Lathapon Korkiatarkul devlops his passion in materiality further in his latest exhibition in which all the works are displayed in their most exposed form, leading to the following conversation between his artworks and viewers.
Amidst the silence and stillness, the installation of rectangular forms of various dimensions and sizes seems somewhat unceremonious. The pieces are positioned to have distance between each other, some placed right on the floor, following the physical and natural features of the objects in a life-like manner that makes it hard to pinpoint whether the whole piece is a painting or a sculpture.
The conversation begins once I laid my eyes on the works. Each piece pulls me in, drawing me closer. Unknowingly, I find my thoughts and imagination running wild, interacting with what was appearing before me. From a quick glance, I saw a minimalistic painting on a piece of canvas and a simple-looking drawing on paper, placed with such freedom from their physical natures. Questions arise in the middle of the conversation. Is this paper? Is this really canvas? The wonder keeps my eyes glued and the urge to take an even closer look grows, wanting to inspect it closer, clearer and in greater detail. The small particles of dust, the scratches on the paper are so refined that they turn whiteness into a glossy surface. The thickness and cracks of the paints’ layers are now more visible, so is the way they meaningfully interact with the smooth textures.
Latthapon Korkiatarkul is an artist with a special passion for materiality. He has been searching for different processes to transform physical conditions and properties of objects. In turn, allowing for definitions, aesthetics and connections between reality and objects to alter and change their values.
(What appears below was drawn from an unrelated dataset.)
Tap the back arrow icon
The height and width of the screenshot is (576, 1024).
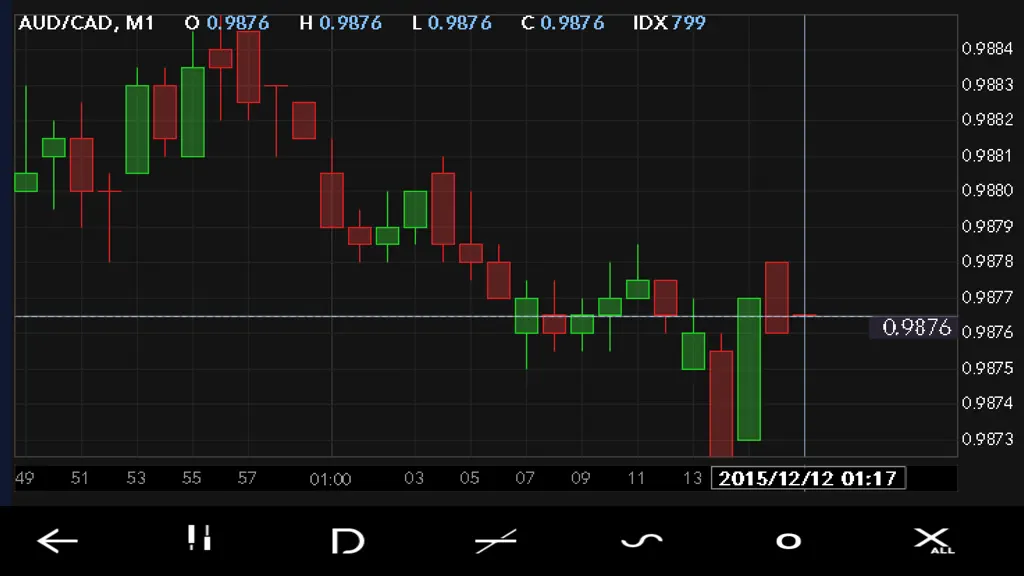tap(57, 541)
One can say that he has created new meanings on the other side of the spectrum, existing beyond one’s ordinary imaginations and expectations. A bank note with all the details scraped off, an egg with polished surface that looks so glossy and marble-like are among the examples. His solo exhibition at Gallery VER four years ago, (Un)composition, featured a series of paintings whose compositions were freed of all constraints. The immaculate smoothness on the surface showed no traces of brush strokes, just remnants of hair from a paint brush and a cluster of dust buried under the layers of paints. The compositions became unpredictable. He created the work using painting techniques where paints were left to dry, trapping a bunch of dust particles from the air during the process. He then proceeded to place the captured particles, painting another layer to add an extra element to the thickness. All the steps are parts of the process that bases itself on time, without any representative use of symbols or stories, but merely the aesthetics of the objects appearing before one’s eyes.
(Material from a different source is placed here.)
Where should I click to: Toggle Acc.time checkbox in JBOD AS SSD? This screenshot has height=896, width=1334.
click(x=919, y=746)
His latest exhibition, “Conversation Piece”, a representation of another level of conceptual developments of the objects in his surroundings. Papers and canvases are transformed into three and four dimensional objects. There isn’t any resistance to the visuals he has created. He uses fundamental techniques of illustration such as drawing and painting in both vertical and horizontal axes, and basic artistic compositions like lines, weight, colors, surface and plains where the two objects act and react to each other, as well as the use of monochromatic colors with each of the plains. The techniques result in the naming of the painting and drawing pieces, following the methods and mediums the artist has chosen for each piece.
Latthapon intended for the materials and process to be the most self-explanatory as possible. He shortened the time spent by collecting the dusts in his bedroom and mixing them with colors and varnish to keep the acrylic clear, and consequently accentuated the details of the dust in the paint’s texture. During the process, Latthapon continued to sketch on paper. It became the starting point of how he began to get to know the materials before gradually using them in various formats with mediums such as black pencils, inks, oil and acrylic paints. The continual lines were created from different levels of pressure and pencils of varying grades. The papers he chose for the work got wrinkled and twisted from their original form as more weight was put on it. He soaked some of the papers in Linseed oil, allowing the pieces to fully absorb the oil content before painting them with ink or acrylic paints.
All the works are displayed in their most exposed form, absent of frames and completely fragile, showing their fullest potential and revealing the materials’ very essences. The surfaces of some of the works reflect colors and shadows of the person standing in front of them, simultaneously reflecting the physical presence of the surrounding environment, and creating conversations with the viewers as the distance becomes smaller. The light, thin paper enables us to see the energy moving inside the gallery, as if the works have come to life. Nevertheless, ‘time’ is still a challenging factor for the way each art piece changes. Latthapon’s use of continual actions and reactions between the objects, including the conversations between his artworks and viewers has led to the formation of the objects’ new appearance, which has occurred and been affected by reactions and time. For what it is and what it has created, “Conversation Piece” is, indeed, an intriguing clash of Post minimalism and Contemporary art.
Conversation Piece is now showing at Nova Contemporary until July 31st, 2021.